AIM OF THE EXERCISE
Transcribe exactly, please, the lines from the one containing "You are a GUI" through the end of the records below, and leave out the pictures.

MATERIAL FOR THE TASK
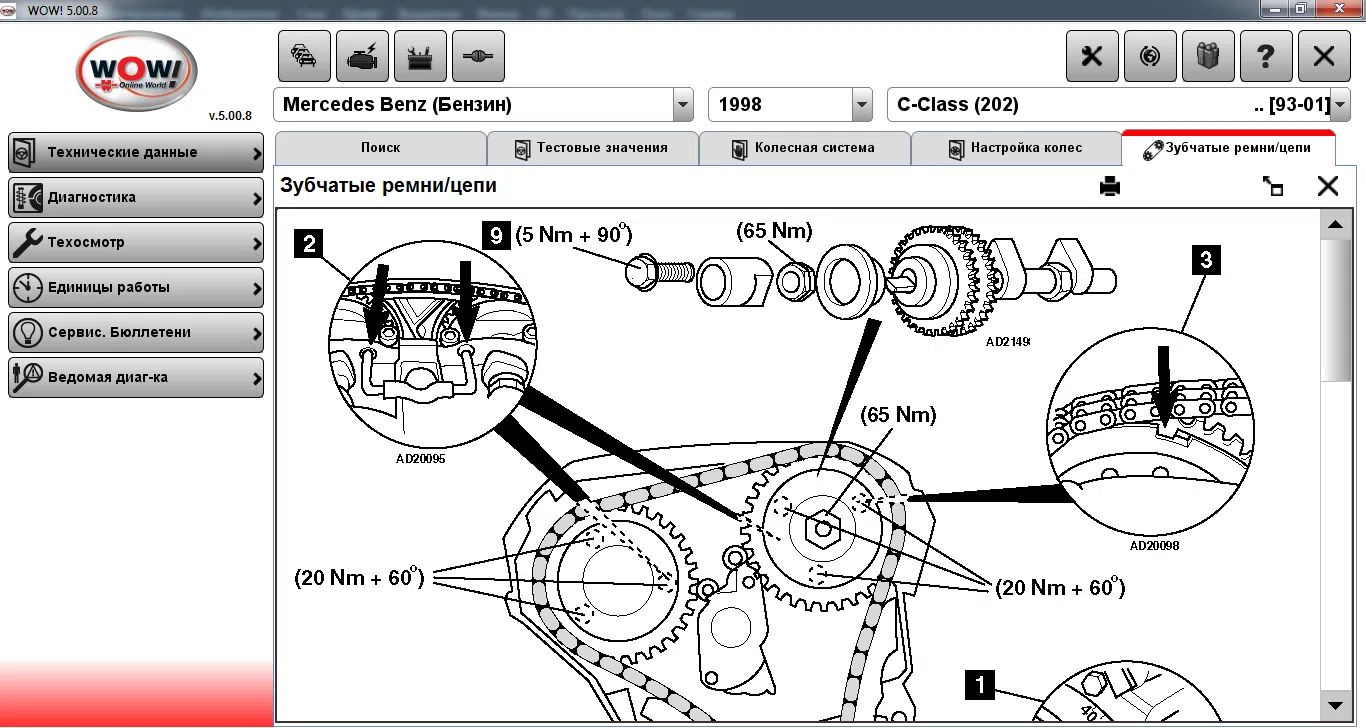Open the Mercedes Benz make dropdown
The width and height of the screenshot is (1366, 728).
pos(683,105)
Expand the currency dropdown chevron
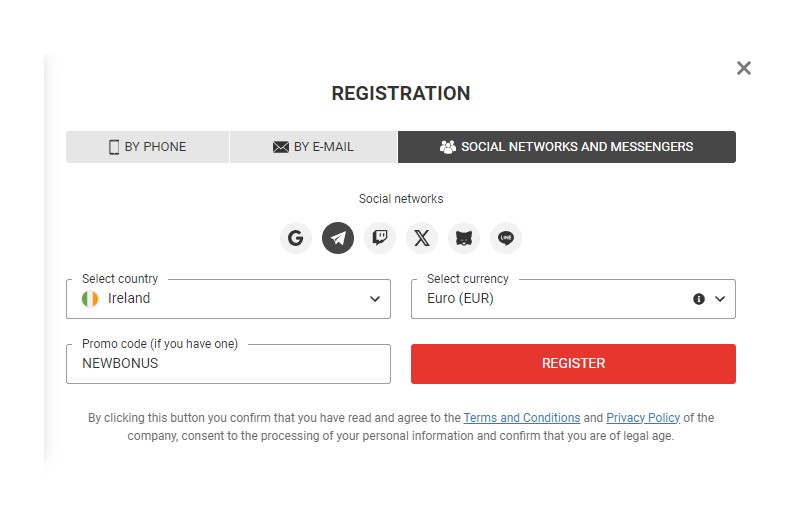 click(x=720, y=299)
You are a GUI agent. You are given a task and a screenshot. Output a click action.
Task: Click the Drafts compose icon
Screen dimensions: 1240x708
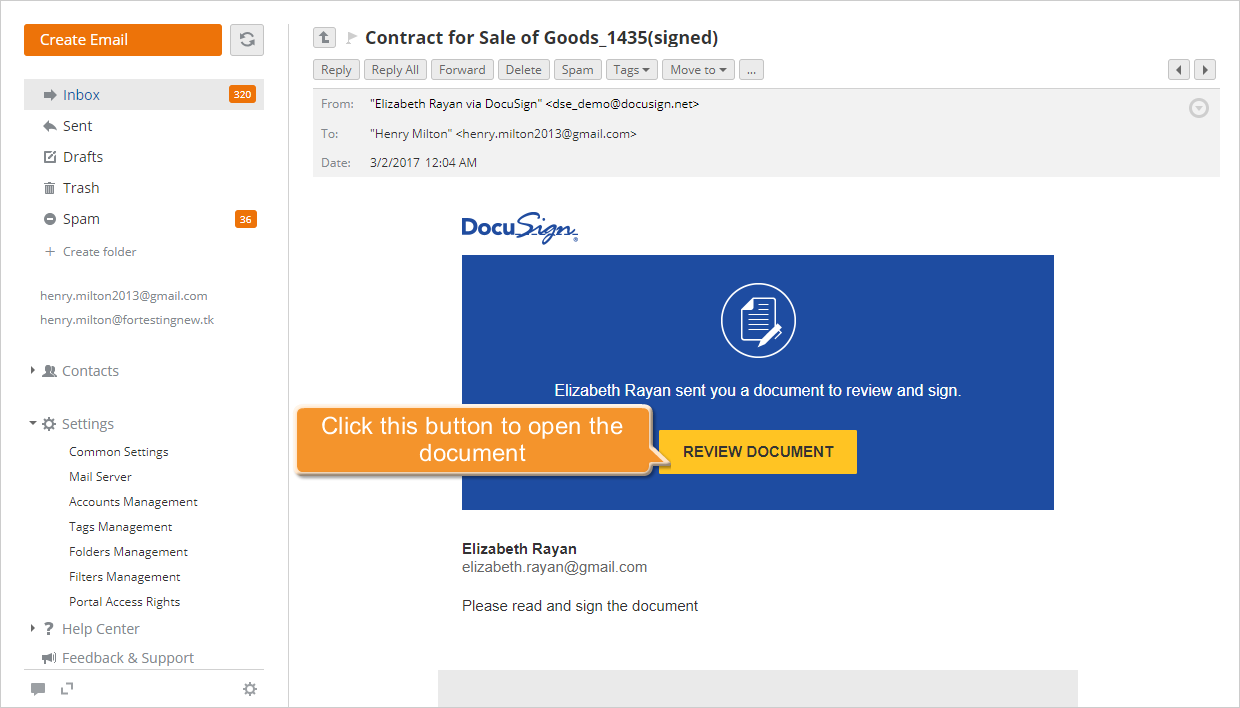tap(49, 156)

REPLY TO THE TASK
You are a GUI agent. You are given a task and a screenshot. Output a click action.
Task: Click the Drafts compose icon
Screen dimensions: 1240x708
tap(49, 156)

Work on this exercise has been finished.